5. Linguistic, Cultural, and Multimodal Challenges
KoNET exposes substantial limitations in AI models, particularly in the context of Korean language and cultural content:
- OCR Failures: Off-the-shelf OCR tools frequently misinterpret Hangul or specialized fonts, especially in diagrams or formatted tables, undermining the performance of end-to-end VLMs not explicitly trained on Korean script.

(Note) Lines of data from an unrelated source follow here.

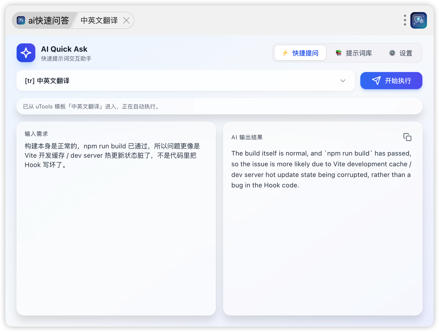Click the plugin avatar icon at top right

(x=418, y=20)
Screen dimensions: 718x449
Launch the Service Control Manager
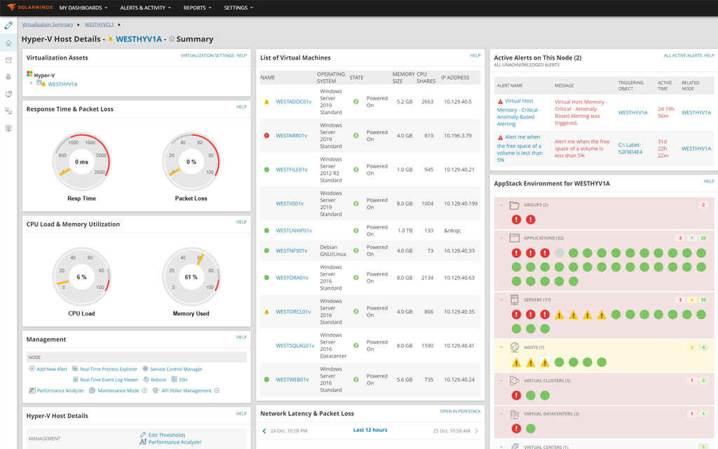tap(176, 369)
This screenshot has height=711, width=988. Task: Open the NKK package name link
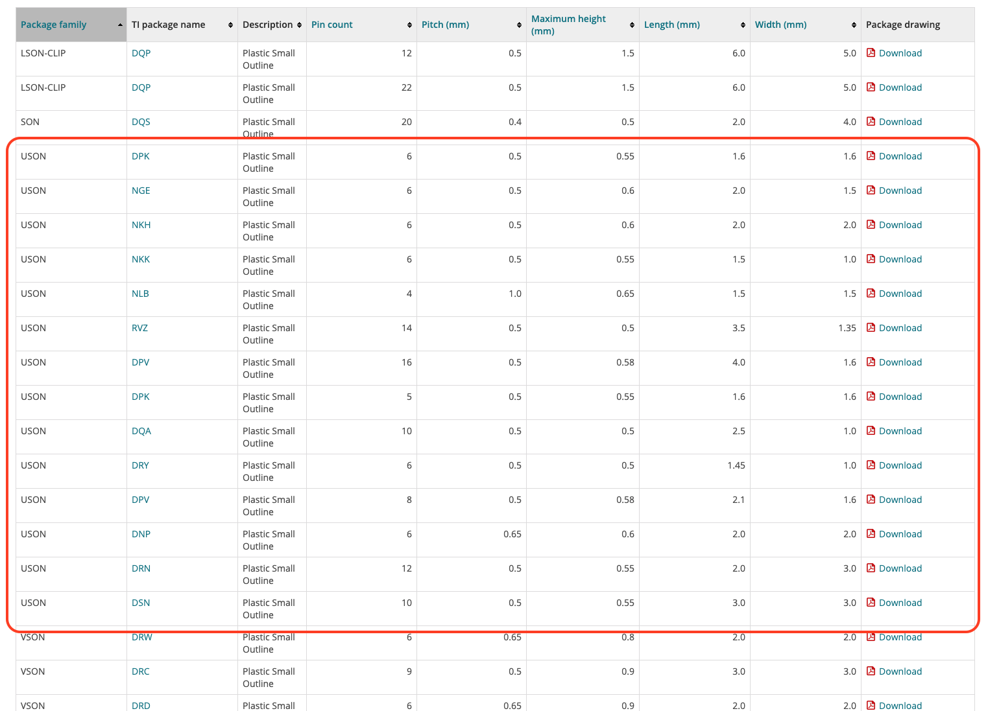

- Cultural Context Deficiency: Items assessing deep cultural or historical knowledge (e.g., Joseon-era literature) pose significant obstacles to models lacking Korea-specific pretraining or fine-tuning.
- Educational-Level Progression: Each step higher in educational stage correlates with a 5–10% accuracy drop (elementary-to-middle and middle-to-high), but a pronounced 25–30% drop at the transition to KoCSAT for open-source and ~20% for closed-source models.
A plausible implication is that curriculum alignment and exposure to culturally contextual material are critical factors in bridging these gaps.
6. Benchmark Differentiators and Cross-Language Comparisons
Relative to English-centric multimodal benchmarks (e.g., ScienceQA, MathVista), KoNET introduces two major differentiators:
- Difficulty/Calibration Data: Per-item official difficulty and human error rates, uniquely enabling fine-grained calibration of model performance against student populations.
- Language and Script Complexity: While state-of-the-art English MLLMs achieve ∼50–60% on comparable math/diagram tasks, their accuracy on KoNET’s Korean items is 20–30% lower in the absence of dedicated Korean-specific adaptation.
This suggests that cross-lingual model transfer remains fragile for multimodal reasoning, reinforcing the importance of diverse linguistic coverage in benchmark design (Park et al., 21 Feb 2025).
7. Recommendations and Prospects for Extension
Key technical recommendations and forward-looking extensions for KoNET include:
- Korean OCR Integration: Fine-tune vision encoders specifically on Hangul-rich documents to boost robustness of OCR-dependent processing pipelines.
- Curriculum-Aware Fine-Tuning: Pretrain or fine-tune generative models on question pools and passages sourced directly from KICE to improve both factual and contextual comprehension, particularly for historical and cultural items.
- Augmentation with Rationales: Expand the benchmark to include human-annotated rationales and short-answer (subjective) response formats, allowing in-depth evaluation of chain-of-thought (CoT) fidelity.
- Regular Updates: Refresh the benchmark annually via the open-source builder, capturing the latest test cohorts and minimizing distributional shift or contamination.
- Leaderboard Infrastructure: Develop a public leaderboard to track progress of open-source and commercial models on Korean multimodal tasks, incentivizing further research in this domain.
By providing a systematically curated, difficulty-calibrated, human-anchored, and reproducible framework, KoNET establishes a rigorous standard for benchmarking the multilingual, cultural, and multimodal reasoning capabilities of next-generation AI systems (Park et al., 21 Feb 2025).